EXTRACT PROVIDED:
^^^^^^^^^^^^^^^^

Jack, Errett and I went camping in the Eagle Log Cabin in the fall and winter of 1932-33. Somehow we got the idea to try to make maple syrup. There was an abandoned sugar camp just north of the scout camp in a private woods which had been logged. The buildings were still there and many wooden buckets-all drying out and loose at the hoops. They were ours for the taking, so we carried many to the scout camp lake one Friday. RAIN, RAIN, RAIN raised the level of the lake and washed many of our wooden buckets over the dam. We gathered up what we could and put them to use. Must have had some other buckets also.

As I recall we raided the Conway homestead for a brace and bit for tapping the trees.  I think we found some old metal spiles at the sugar camp and also made some from elderberry stems. We tapped about 22 sugar maples and, I am ashamed to say, one white oak. The white oak was like the song, “You can’t get milk from a gentleman cow. Don’t try it for it can’t be done.

^^^^^^^^^^^^^^^^

Saved data entries:
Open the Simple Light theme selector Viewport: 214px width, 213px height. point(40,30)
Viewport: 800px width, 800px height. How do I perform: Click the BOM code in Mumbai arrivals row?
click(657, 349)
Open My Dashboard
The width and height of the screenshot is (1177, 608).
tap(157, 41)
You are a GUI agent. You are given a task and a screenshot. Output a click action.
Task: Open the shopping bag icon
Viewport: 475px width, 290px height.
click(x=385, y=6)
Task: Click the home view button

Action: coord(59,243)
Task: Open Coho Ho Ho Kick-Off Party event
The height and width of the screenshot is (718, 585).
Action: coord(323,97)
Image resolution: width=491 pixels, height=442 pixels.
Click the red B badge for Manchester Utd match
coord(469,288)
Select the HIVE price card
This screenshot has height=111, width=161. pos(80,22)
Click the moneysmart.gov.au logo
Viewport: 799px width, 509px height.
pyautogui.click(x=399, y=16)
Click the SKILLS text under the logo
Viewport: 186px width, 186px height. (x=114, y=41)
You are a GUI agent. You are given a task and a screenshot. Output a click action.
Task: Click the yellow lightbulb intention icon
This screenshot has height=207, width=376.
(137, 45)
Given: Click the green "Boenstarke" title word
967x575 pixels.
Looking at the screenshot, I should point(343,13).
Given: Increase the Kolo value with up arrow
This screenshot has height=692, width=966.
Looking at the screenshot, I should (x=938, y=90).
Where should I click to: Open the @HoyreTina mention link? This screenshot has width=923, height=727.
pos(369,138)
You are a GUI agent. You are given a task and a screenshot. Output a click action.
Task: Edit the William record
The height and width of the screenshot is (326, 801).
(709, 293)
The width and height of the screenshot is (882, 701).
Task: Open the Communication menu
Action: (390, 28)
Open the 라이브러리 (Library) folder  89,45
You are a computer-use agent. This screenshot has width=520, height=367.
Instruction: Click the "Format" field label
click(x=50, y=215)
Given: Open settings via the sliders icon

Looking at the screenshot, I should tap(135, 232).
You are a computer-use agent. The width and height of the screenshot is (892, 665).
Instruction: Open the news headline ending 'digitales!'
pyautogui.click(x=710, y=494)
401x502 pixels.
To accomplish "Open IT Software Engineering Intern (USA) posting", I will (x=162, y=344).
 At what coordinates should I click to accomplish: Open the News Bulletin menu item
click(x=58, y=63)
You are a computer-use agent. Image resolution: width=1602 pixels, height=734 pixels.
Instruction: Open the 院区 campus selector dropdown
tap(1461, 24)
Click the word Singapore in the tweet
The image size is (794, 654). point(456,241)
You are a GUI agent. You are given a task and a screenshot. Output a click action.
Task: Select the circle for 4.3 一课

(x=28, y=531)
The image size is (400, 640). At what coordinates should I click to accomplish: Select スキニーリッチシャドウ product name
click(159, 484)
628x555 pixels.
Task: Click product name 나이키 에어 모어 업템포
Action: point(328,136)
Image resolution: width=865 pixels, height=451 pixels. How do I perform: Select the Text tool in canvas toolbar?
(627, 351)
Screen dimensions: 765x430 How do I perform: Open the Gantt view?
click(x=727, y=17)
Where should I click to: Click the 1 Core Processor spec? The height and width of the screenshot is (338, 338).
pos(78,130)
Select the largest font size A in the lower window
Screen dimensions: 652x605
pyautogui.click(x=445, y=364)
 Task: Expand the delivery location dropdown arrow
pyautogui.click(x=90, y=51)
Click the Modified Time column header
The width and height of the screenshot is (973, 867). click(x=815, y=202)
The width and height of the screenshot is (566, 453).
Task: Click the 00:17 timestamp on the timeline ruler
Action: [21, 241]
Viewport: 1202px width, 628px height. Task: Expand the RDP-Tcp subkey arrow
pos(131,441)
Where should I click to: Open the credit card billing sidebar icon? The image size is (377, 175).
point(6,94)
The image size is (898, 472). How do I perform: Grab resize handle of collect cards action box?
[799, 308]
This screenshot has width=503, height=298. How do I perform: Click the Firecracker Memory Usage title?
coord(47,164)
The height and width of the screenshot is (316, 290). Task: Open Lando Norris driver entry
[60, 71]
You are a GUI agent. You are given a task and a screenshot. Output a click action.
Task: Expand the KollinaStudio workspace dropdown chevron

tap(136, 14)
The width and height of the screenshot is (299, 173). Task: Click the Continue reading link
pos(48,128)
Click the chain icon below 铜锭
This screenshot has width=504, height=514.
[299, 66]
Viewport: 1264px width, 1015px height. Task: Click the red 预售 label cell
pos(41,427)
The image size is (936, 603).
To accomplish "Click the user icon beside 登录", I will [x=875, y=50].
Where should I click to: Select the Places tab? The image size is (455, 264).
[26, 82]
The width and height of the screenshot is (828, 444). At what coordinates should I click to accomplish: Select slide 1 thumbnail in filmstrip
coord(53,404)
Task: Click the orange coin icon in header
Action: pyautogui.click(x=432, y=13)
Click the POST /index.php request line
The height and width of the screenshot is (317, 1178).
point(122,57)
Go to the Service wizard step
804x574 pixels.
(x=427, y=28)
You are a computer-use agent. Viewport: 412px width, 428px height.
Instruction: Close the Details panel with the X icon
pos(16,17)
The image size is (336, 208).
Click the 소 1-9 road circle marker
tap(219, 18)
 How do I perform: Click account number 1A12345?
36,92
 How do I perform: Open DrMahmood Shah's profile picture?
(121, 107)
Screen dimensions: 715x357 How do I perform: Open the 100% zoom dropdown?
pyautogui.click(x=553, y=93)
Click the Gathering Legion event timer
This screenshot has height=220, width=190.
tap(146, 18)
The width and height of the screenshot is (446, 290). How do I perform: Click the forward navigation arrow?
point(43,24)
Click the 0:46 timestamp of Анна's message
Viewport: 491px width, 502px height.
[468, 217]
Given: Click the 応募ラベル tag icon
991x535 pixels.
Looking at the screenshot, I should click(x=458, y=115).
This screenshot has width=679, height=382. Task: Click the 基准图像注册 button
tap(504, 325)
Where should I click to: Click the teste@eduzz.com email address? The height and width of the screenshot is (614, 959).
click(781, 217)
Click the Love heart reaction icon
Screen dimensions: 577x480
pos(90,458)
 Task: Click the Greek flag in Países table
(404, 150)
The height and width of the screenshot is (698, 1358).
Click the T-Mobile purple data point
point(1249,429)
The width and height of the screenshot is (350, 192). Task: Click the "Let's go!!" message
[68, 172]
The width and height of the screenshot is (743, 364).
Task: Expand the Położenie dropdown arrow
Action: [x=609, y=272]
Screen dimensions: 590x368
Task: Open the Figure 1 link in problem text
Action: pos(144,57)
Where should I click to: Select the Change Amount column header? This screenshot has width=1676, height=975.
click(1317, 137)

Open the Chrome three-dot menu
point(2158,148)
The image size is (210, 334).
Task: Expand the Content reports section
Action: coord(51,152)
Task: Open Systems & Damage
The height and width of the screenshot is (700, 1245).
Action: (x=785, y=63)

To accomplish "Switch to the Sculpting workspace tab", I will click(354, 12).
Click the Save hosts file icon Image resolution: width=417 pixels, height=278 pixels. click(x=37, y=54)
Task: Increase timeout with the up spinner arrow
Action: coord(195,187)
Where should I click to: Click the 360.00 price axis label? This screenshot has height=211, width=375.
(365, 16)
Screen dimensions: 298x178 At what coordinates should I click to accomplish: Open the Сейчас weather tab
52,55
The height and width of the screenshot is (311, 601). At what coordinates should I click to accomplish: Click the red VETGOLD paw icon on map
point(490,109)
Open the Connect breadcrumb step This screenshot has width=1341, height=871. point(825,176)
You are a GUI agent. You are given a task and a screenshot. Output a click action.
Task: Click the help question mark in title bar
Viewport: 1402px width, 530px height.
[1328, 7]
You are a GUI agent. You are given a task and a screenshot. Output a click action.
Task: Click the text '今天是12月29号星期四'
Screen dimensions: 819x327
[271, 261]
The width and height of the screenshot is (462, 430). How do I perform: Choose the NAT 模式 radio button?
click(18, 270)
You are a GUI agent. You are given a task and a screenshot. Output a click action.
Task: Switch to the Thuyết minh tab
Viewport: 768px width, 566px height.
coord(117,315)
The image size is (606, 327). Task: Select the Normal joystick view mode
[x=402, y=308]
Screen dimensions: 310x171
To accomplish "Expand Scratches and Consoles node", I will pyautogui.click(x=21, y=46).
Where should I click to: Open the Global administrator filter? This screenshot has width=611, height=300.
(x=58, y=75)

^^^^^^^^^^^^^^^^

WHAT NEEDS TO BE DONE:
Retype the account of making maple syrup between "Jack, Errett and" and "other buckets also.", inclusive. The items are separate material and have no connection to the text.

SOLUTION TO THE EXERCISE:
Jack, Errett and I went camping in the Eagle Log Cabin in the fall and winter of 1932-33. Somehow we got the idea to try to make maple syrup. There was an abandoned sugar camp just north of the scout camp in a private woods which had been logged. The buildings were still there and many wooden buckets-all drying out and loose at the hoops. They were ours for the taking, so we carried many to the scout camp lake one Friday. RAIN, RAIN, RAIN raised the level of the lake and washed many of our wooden buckets over the dam. We gathered up what we could and put them to use. Must have had some other buckets also.